*Page*
>> Begin
The ELF notes are set up by xen-head.S, which is included into head.S.
In principle it could be linked separately, but it seems to provoke
lots of binutils bugs.

Because the domain builder starts the kernel in a fairly sane state
(32-bit protected mode, paging enabled, flat segments set up), there's
not a lot of setup needed before starting the kernel proper.  The main
steps are:
  1. Install the Xen paravirt_ops, which is simply a matter of a
     structure assignment.
  2. Set init_mm to use the Xen-supplied pagetables (analogous to the
     head.S generated pagetables in a native boot).
  3. Reserve address space for Xen, since it takes a chunk at the top
     of the address space for its own use.
  4. Call start_kernel()

PAGETABLE SETUP

Once we hit the main kernel boot sequence, it will end up calling back
via paravirt_ops to set up various pieces of Xen specific state.  One
of the critical things which requires a bit of extra care is the
construction of the initial init_mm pagetable.  Because Xen places
tight constraints on pagetables (an active pagetable must always be
valid, and must always be mapped read-only to the guest domain), we
need to be careful when constructing the new pagetable to keep these
constraints in mind.  It turns out that the easiest way to do this is
use the initial Xen-provided pagetable as a template, and then just
insert new mappings for memory where a mapping doesn't already exist.
>> End
*Provided data*
>> Begin
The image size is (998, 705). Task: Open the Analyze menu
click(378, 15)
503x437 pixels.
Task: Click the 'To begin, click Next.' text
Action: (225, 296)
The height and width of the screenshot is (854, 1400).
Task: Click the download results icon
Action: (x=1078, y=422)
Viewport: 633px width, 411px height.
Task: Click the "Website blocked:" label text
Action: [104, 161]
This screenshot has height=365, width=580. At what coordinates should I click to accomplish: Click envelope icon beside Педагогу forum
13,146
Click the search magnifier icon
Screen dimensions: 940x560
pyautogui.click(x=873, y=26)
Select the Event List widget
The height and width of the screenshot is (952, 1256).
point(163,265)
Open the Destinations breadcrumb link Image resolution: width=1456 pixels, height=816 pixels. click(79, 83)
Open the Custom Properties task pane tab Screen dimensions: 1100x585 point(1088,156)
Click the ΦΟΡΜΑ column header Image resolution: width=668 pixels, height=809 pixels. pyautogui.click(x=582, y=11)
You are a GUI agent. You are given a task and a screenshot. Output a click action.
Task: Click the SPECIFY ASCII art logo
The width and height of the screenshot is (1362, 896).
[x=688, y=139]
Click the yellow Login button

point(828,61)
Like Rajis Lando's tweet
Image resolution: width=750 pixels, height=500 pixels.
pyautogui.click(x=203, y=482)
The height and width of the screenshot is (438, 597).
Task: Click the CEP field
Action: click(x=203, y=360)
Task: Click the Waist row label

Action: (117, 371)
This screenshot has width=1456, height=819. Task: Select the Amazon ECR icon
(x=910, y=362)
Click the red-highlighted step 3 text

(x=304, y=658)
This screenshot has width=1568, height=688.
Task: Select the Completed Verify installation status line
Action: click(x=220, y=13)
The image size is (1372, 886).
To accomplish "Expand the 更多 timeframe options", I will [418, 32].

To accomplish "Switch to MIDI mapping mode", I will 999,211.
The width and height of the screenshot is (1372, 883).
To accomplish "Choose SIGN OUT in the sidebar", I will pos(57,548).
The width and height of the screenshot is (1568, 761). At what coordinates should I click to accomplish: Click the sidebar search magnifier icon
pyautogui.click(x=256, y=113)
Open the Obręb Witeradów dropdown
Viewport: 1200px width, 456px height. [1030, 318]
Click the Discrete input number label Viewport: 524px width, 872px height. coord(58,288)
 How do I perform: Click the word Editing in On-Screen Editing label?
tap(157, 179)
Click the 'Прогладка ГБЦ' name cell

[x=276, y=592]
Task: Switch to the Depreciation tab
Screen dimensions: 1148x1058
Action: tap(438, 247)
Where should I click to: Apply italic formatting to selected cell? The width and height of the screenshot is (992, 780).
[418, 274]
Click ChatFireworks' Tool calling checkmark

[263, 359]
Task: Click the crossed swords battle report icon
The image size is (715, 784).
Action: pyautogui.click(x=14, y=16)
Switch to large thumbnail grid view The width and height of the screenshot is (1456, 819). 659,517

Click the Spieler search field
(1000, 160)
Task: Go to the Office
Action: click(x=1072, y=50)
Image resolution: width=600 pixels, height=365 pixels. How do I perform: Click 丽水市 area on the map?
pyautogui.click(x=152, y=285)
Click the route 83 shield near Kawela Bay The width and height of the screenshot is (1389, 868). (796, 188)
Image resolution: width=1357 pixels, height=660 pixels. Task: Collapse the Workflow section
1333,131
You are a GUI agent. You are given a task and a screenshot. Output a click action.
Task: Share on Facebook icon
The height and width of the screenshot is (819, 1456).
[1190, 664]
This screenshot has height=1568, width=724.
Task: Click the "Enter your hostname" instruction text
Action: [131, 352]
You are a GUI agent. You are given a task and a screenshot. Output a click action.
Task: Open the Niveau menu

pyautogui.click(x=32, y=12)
>> End
Copy out the Xen boot notes starting with "Once we hit th" and going on through "already exist.", renaming "template" to "starting point". The records have no connection to the Xen boot notes.

*Solution for this exercise*
Once we hit the main kernel boot sequence, it will end up calling back
via paravirt_ops to set up various pieces of Xen specific state.  One
of the critical things which requires a bit of extra care is the
construction of the initial init_mm pagetable.  Because Xen places
tight constraints on pagetables (an active pagetable must always be
valid, and must always be mapped read-only to the guest domain), we
need to be careful when constructing the new pagetable to keep these
constraints in mind.  It turns out that the easiest way to do this is
use the initial Xen-provided pagetable as a starting point, and then just
insert new mappings for memory where a mapping doesn't already exist.